By TIM BOOTH
AP Sports Writer
RENTON, Wash. (AP) - Leon Washington takes pride in owning a share of the NFL record for most career kickoff returns for a touchdown, especially considering the devastating broken leg he had to overcome before he could get there.
No disrespect to Cleveland's Josh Cribbs, but Washington wants to own the record himself.
"That's my goal. And to get it by a few so nobody can catch me," Washington said.
Washington pulled even with Cribbs last week when the Seahawks return specialist busted free for a 98-yard kickoff return for a touchdown in the fourth quarter of Seattle's 24-21 loss to Miami.
It was his first kickoff return for a touchdown in nearly two calendar years since he took three back for touchdowns in his first season with the Seahawks in 2010. But that was before kickoffs were moved up to the 35-yard line and returns became less common.
How much so? In the 2010 season, when Washington took two kickoffs back for touchdowns against San Diego and one later in the season against San Francisco, he had 57 total kickoff returns, the most of his career. Last year, that number dipped to 43.
Through 11 games this season, Washington has brought the ball out of the end zone just 18 times. Yet for most of the season, Washington and Seattle special teams coach Brian Schneider have felt the return game was on the verge of a breakthrough.
They just would have preferred it was part of a Seattle victory.
"During the bye week we did a tremendous job of identifying what we do best and getting back to that," Washington said. "... You look at the play, you get a hole that big something has to be happening right. It was good to see us go out and execute."
Despite his limited number of chances, Washington is third in the NFL, averaging 31.9 yards per kick return, which if it continues would be the highest return average of his career. He's never topped the 27.5 he averaged in his second season with the New York Jets and the success this season could be another sign that Washington is fully back from the broken leg he suffered in 2009.
Washington still remains grateful to Seattle coach Pete Carroll and general manager John Schneider for making the trade that brought him to Seattle during the 2010 draft and gave him a second chance after his injury.
"It's special in the sense that seeing where I came from, four touchdowns with the Jets, four touchdowns with the Seahawks coming after a devastating broken leg. So it just goes to show the fortitude that you have to have to come back from that and also the opportunity that you have to have," he said. "What Pete Carroll and John Schneider (did) trading to bring me over here and give me an opportunity was huge."

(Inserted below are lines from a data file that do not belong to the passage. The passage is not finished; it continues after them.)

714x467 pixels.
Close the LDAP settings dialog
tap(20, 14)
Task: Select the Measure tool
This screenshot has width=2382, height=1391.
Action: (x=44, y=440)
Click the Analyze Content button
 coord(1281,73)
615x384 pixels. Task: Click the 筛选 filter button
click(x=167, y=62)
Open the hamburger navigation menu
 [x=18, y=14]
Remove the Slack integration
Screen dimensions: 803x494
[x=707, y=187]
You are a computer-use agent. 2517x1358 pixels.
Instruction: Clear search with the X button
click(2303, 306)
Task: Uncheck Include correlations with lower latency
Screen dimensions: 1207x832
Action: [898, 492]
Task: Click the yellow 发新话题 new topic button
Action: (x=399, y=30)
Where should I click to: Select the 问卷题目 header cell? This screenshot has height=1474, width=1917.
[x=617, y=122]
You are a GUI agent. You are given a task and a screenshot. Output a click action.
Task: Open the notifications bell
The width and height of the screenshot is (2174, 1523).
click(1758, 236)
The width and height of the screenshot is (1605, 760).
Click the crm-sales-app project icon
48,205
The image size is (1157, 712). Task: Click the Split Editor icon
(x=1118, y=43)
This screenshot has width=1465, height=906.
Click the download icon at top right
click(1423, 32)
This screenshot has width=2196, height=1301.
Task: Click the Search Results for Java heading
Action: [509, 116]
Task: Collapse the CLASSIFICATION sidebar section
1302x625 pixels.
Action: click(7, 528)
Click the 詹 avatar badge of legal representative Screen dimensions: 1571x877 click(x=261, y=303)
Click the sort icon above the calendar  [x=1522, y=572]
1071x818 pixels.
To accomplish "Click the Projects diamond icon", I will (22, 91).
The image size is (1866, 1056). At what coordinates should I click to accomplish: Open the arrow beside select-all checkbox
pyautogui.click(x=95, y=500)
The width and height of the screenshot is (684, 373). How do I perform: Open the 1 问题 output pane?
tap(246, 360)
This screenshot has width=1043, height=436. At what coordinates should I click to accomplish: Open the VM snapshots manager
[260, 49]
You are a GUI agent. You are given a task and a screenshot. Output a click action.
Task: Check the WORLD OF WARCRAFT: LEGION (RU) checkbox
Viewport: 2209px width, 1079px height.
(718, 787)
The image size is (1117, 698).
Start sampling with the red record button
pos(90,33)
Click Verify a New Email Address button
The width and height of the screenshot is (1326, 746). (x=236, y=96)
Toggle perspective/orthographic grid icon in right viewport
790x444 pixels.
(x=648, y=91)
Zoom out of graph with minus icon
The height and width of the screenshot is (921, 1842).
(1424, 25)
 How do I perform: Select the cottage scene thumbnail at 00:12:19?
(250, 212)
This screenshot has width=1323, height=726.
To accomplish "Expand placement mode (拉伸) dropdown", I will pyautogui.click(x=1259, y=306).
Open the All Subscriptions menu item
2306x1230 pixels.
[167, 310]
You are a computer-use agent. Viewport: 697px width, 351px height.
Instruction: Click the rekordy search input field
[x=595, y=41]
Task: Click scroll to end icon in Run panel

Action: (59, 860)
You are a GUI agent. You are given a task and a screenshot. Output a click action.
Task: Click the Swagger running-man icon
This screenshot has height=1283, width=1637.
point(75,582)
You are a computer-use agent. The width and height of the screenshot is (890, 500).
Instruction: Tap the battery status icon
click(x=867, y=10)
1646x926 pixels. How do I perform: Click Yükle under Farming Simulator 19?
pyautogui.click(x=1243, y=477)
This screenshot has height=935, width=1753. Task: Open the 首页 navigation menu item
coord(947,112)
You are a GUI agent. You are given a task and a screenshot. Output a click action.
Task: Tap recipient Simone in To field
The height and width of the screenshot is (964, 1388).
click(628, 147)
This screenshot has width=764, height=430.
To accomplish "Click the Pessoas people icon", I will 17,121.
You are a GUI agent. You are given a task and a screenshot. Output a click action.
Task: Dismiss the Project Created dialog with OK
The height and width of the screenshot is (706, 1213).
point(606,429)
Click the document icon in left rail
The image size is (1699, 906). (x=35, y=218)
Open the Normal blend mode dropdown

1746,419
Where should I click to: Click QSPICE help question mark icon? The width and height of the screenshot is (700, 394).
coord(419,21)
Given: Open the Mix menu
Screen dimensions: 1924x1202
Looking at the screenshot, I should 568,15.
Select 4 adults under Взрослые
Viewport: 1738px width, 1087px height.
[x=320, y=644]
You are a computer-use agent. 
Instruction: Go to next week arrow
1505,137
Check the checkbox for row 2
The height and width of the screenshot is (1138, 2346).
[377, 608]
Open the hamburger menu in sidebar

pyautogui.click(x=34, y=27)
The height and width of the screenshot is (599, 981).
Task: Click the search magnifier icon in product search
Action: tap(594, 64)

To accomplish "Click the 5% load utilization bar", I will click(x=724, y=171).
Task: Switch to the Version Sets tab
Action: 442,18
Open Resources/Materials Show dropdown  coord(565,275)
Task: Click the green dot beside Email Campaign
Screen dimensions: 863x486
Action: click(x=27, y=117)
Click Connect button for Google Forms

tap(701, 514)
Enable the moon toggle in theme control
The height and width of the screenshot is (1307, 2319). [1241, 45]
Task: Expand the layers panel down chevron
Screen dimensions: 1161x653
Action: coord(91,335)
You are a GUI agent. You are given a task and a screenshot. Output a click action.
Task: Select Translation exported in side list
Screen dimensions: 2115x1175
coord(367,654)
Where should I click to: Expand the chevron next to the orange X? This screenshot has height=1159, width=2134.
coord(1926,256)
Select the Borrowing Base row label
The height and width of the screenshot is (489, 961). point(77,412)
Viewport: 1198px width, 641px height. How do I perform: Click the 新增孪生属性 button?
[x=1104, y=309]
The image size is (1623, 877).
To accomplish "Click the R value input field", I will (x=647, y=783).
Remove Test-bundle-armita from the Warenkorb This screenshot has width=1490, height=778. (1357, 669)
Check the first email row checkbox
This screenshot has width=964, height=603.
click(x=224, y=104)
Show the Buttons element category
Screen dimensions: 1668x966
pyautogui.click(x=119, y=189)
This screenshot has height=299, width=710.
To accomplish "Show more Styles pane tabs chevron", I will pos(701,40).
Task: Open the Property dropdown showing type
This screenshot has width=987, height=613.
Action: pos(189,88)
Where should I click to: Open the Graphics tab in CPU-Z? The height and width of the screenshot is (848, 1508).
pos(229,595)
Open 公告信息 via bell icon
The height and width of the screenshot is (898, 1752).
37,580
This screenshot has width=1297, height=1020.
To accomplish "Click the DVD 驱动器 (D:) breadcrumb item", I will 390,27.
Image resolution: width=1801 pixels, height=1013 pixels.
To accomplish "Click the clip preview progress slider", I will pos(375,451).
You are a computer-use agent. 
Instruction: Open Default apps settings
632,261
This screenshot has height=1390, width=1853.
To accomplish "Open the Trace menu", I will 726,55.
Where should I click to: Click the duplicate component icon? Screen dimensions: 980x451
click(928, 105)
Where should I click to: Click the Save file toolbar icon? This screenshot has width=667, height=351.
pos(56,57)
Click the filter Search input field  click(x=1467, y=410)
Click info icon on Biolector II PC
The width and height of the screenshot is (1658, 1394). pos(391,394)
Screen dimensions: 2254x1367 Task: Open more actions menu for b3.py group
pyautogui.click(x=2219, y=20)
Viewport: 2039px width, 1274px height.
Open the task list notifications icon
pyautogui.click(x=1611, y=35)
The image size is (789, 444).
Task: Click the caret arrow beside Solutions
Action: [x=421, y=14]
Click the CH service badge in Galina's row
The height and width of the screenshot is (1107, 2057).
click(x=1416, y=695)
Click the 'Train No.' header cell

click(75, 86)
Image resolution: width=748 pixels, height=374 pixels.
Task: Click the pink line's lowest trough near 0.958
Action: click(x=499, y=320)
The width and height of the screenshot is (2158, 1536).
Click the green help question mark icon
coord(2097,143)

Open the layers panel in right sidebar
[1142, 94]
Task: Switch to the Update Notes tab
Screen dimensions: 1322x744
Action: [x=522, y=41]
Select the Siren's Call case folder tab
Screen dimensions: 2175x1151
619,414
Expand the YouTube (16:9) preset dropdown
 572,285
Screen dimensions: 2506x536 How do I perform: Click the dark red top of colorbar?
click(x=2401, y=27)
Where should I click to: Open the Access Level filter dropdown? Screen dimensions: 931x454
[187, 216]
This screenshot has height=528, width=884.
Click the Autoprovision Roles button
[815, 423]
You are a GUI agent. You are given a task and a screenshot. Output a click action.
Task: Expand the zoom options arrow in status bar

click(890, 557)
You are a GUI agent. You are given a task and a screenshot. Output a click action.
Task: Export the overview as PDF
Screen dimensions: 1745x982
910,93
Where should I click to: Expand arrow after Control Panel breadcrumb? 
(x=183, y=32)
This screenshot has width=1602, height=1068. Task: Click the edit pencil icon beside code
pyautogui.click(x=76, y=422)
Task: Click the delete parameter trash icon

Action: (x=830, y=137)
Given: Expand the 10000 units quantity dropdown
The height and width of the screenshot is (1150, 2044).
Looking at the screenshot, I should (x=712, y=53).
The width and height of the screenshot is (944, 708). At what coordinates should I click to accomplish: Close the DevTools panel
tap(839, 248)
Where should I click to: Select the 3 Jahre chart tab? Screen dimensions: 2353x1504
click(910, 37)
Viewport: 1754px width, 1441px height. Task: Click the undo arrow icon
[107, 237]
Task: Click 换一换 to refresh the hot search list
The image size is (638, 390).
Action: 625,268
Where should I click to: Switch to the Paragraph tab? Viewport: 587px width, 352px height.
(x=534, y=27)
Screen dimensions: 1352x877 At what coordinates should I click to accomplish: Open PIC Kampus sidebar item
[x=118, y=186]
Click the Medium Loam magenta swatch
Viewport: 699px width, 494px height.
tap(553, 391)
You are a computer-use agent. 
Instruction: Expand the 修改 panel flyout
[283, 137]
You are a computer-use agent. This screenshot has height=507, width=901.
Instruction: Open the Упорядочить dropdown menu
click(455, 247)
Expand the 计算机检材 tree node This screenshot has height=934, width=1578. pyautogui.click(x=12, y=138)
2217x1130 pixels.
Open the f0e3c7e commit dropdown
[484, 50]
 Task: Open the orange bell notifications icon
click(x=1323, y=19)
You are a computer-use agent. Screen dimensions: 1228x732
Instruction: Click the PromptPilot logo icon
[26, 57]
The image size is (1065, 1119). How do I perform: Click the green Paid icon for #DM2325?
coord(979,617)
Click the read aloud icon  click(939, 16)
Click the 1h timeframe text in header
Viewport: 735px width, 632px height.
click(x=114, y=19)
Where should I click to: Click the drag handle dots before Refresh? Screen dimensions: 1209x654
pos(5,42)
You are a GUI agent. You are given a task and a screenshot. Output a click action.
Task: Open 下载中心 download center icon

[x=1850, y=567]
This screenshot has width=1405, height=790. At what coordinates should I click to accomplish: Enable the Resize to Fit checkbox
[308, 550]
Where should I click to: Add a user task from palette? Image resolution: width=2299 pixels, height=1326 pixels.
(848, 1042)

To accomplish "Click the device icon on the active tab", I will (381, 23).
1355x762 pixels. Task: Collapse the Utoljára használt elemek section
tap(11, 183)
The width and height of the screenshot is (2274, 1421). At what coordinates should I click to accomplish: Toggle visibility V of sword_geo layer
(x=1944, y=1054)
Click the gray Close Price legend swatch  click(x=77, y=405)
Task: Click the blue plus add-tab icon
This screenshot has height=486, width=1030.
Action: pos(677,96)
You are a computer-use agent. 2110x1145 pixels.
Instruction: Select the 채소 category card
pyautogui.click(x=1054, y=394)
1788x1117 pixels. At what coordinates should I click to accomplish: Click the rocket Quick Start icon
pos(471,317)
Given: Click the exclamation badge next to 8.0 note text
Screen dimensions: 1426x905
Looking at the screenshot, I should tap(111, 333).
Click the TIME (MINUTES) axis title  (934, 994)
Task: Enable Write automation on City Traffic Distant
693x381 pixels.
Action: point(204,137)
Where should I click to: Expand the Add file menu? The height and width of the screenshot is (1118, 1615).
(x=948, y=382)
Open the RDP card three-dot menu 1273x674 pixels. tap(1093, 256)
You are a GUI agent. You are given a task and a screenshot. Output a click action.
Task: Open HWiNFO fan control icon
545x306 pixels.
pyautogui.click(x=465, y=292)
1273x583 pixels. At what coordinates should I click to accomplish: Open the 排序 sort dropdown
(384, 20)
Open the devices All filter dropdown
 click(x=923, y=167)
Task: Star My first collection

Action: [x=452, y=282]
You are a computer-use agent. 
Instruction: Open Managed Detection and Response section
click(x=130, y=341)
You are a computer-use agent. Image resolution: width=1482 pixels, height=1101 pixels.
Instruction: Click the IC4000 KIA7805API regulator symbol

The Seahawks go to Chicago this week, but there won't be a matchup of two of the most dynamic kick returners in football – Washington and the Bears' Devin Hester – because Hester is out with a concussion. Washington, though, understands how important special teams could be in a game that's of huge importance to both teams.
Seattle is trying to hold on to the final wild card spot in the NFC, while the Bears are just one game ahead of Green Bay in the NFC Central.
"That's what it's going to come down to, who can win the field position battle, who can give their offense better room to work with and who can give their defense a better field to work with," Washington said. "Having a big special teams play could be huge for both sides."